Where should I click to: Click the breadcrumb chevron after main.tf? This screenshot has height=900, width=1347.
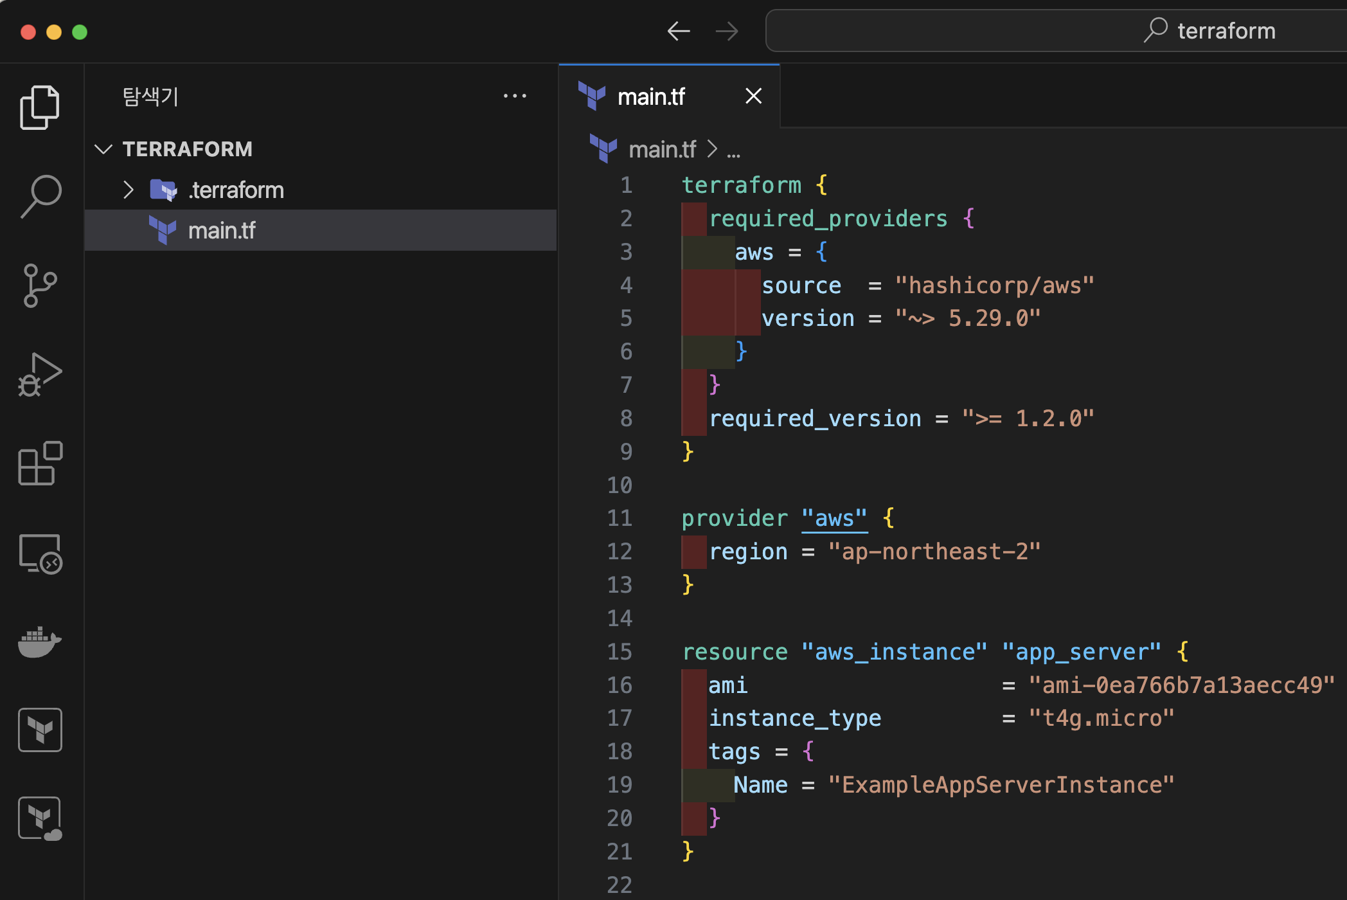point(712,149)
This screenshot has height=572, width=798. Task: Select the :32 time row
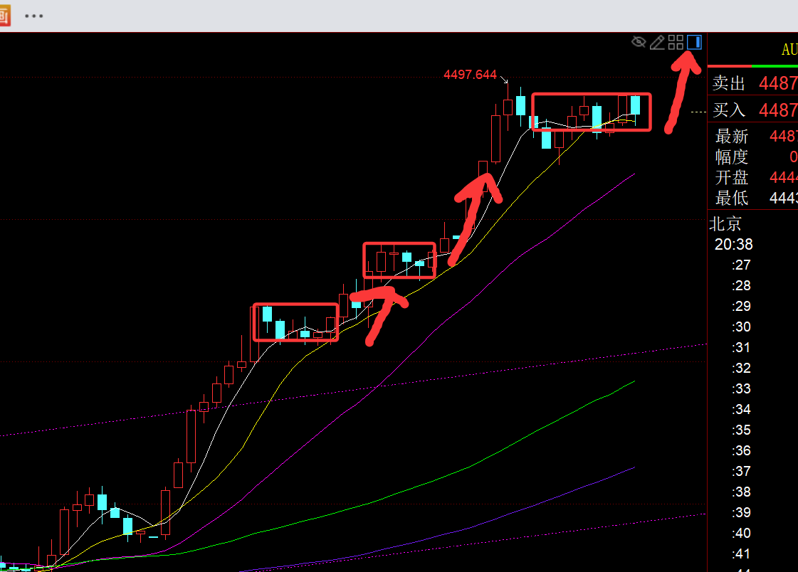(x=742, y=368)
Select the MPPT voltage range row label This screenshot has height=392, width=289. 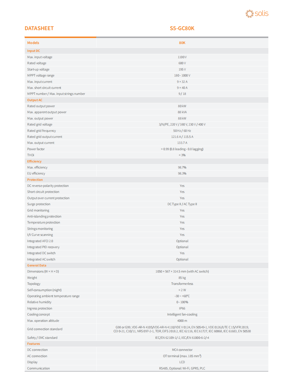click(x=41, y=75)
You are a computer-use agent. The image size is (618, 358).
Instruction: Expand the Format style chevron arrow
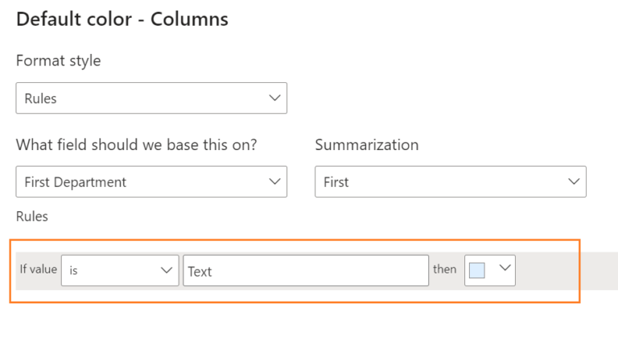point(274,98)
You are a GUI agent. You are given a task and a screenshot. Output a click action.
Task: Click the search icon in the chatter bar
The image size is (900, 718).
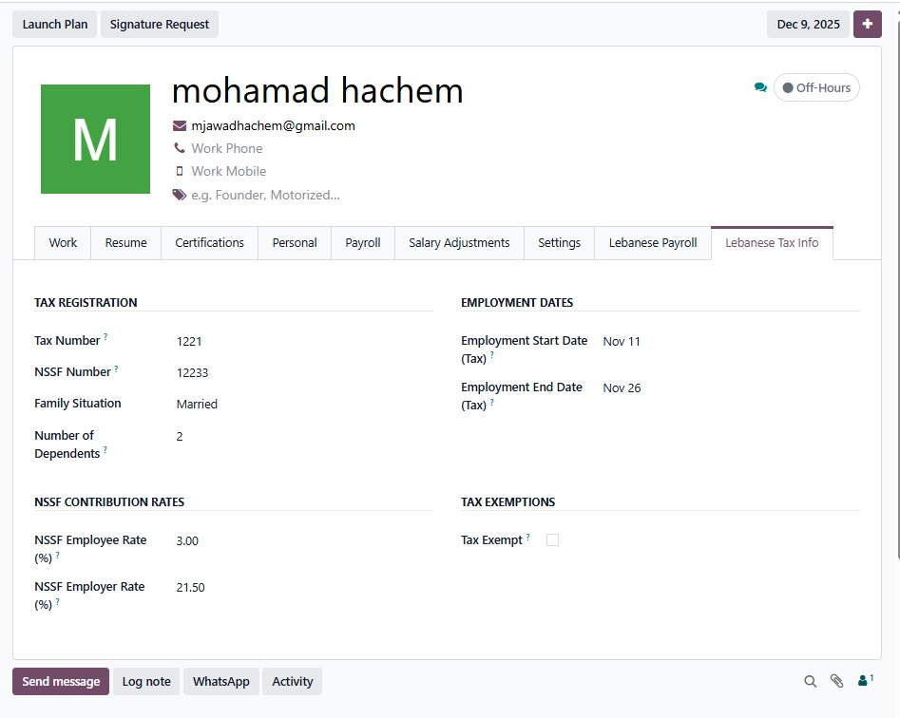pyautogui.click(x=811, y=681)
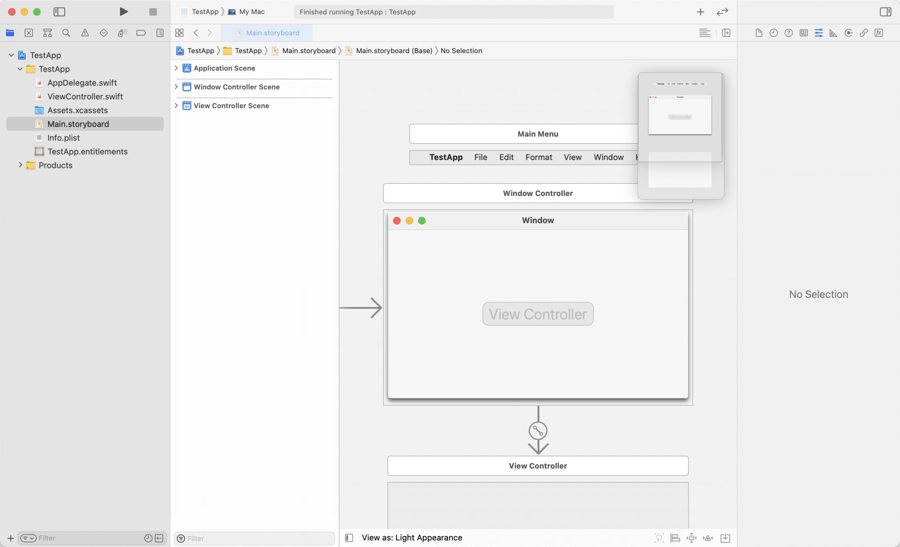900x547 pixels.
Task: Open the Identity inspector icon
Action: click(x=804, y=33)
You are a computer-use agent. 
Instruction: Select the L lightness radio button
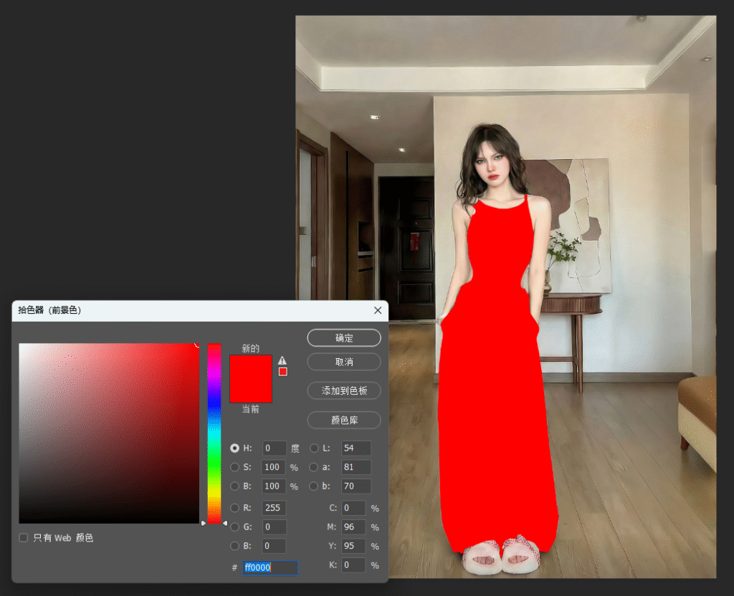(x=314, y=448)
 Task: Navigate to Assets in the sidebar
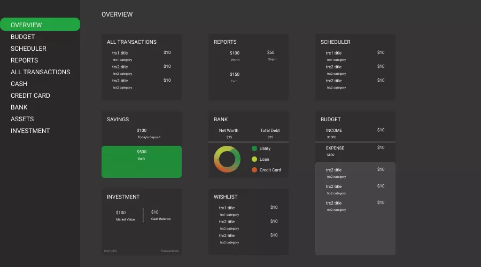point(22,119)
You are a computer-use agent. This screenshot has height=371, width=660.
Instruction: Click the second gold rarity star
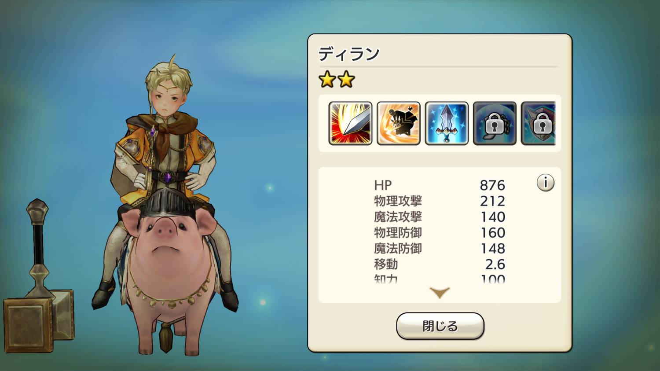coord(346,80)
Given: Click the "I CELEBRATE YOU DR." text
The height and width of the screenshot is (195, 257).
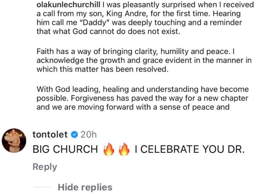Looking at the screenshot, I should point(189,149).
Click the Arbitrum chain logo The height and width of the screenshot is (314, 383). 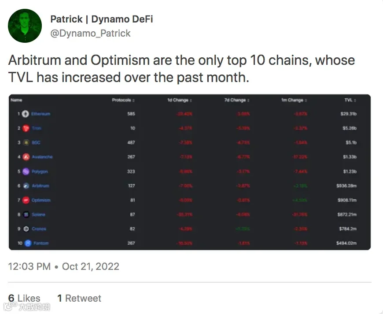(26, 186)
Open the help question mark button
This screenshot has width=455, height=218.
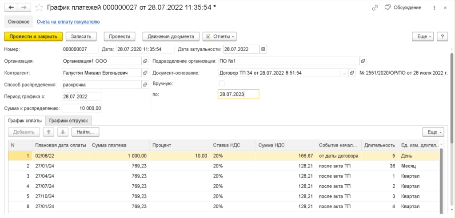[x=442, y=36]
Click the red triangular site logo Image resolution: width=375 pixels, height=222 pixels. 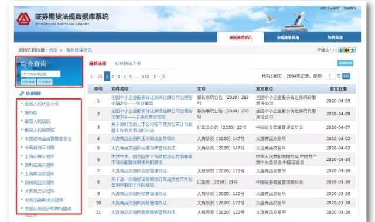tap(23, 19)
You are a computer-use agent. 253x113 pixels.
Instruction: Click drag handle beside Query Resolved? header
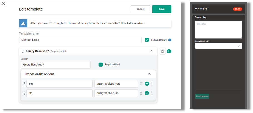click(x=23, y=51)
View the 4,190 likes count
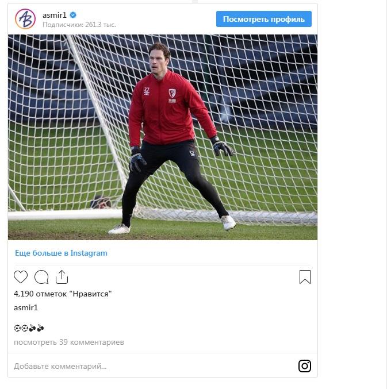Viewport: 387px width, 389px height. (x=63, y=294)
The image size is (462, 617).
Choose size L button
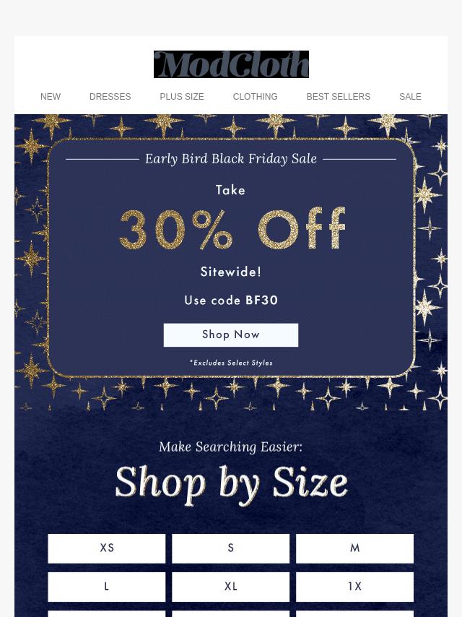107,587
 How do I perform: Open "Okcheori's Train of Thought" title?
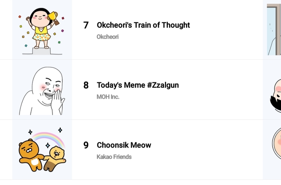click(x=143, y=25)
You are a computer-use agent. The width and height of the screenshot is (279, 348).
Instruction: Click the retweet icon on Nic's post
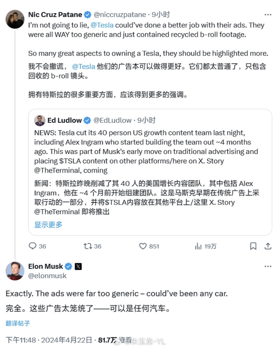(x=88, y=246)
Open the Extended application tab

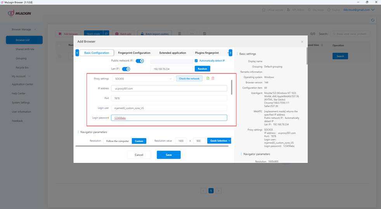(173, 53)
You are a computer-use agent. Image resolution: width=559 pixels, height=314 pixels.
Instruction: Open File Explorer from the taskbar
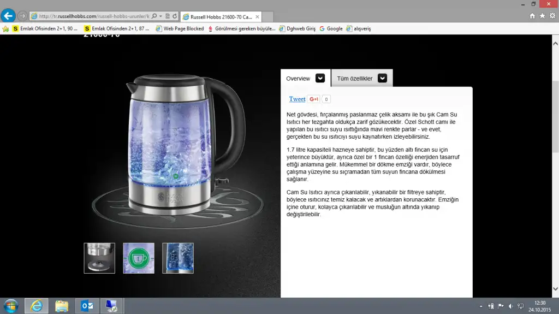click(x=61, y=306)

----------------

• _Given exercise_: How many lines of the records above contain the string "computer"? Reply with the number alone.

• _Solution_: 6